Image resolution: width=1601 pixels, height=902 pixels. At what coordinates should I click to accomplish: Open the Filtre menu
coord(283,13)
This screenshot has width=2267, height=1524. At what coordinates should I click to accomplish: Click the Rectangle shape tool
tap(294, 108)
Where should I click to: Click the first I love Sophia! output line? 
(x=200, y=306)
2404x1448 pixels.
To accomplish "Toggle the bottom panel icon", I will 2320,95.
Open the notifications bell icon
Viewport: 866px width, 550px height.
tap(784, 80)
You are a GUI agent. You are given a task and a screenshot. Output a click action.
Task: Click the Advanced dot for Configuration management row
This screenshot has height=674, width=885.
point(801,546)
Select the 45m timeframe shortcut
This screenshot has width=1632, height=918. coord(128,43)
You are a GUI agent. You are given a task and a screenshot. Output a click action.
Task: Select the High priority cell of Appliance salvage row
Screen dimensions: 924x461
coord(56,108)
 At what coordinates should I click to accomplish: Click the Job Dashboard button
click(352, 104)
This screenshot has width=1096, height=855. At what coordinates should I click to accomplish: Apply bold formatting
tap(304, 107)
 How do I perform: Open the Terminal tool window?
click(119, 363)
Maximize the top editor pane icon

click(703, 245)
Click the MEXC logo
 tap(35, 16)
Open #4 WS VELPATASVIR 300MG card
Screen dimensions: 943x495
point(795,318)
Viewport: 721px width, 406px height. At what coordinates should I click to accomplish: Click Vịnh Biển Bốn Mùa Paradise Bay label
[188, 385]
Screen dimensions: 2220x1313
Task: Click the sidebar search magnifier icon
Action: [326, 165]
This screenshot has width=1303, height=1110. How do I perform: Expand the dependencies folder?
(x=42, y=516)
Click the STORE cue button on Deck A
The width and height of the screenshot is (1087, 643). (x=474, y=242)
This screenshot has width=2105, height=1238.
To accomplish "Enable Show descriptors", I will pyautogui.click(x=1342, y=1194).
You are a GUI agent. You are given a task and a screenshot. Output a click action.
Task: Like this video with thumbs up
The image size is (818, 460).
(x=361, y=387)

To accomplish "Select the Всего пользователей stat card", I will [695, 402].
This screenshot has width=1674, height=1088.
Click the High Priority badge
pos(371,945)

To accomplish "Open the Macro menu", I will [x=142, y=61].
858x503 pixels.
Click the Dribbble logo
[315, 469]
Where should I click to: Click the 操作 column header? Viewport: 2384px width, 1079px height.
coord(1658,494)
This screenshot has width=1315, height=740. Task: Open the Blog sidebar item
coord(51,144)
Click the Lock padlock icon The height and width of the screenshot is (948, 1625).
_____
» WORK INSTRUCTIONS
Once you reach the line containing "This screenshot has width=1303, height=1110.", output that line and each one after it exactly, ending with the final line of the listing and adding nothing else.

» RESPONSE AREA
This screenshot has width=1303, height=1110. How do I perform: Expand the dependencies folder?
(x=42, y=516)
Click the STORE cue button on Deck A
The width and height of the screenshot is (1087, 643). (x=474, y=242)
This screenshot has width=2105, height=1238.
To accomplish "Enable Show descriptors", I will pyautogui.click(x=1342, y=1194).
You are a GUI agent. You are given a task and a screenshot. Output a click action.
Task: Like this video with thumbs up
The image size is (818, 460).
(x=361, y=387)

To accomplish "Select the Всего пользователей stat card", I will [695, 402].
This screenshot has width=1674, height=1088.
Click the High Priority badge
pos(371,945)

To accomplish "Open the Macro menu", I will [x=142, y=61].
858x503 pixels.
Click the Dribbble logo
[315, 469]
Where should I click to: Click the 操作 column header? Viewport: 2384px width, 1079px height.
coord(1658,494)
This screenshot has width=1315, height=740. Task: Open the Blog sidebar item
coord(51,144)
Click the Lock padlock icon The height and width of the screenshot is (948, 1625).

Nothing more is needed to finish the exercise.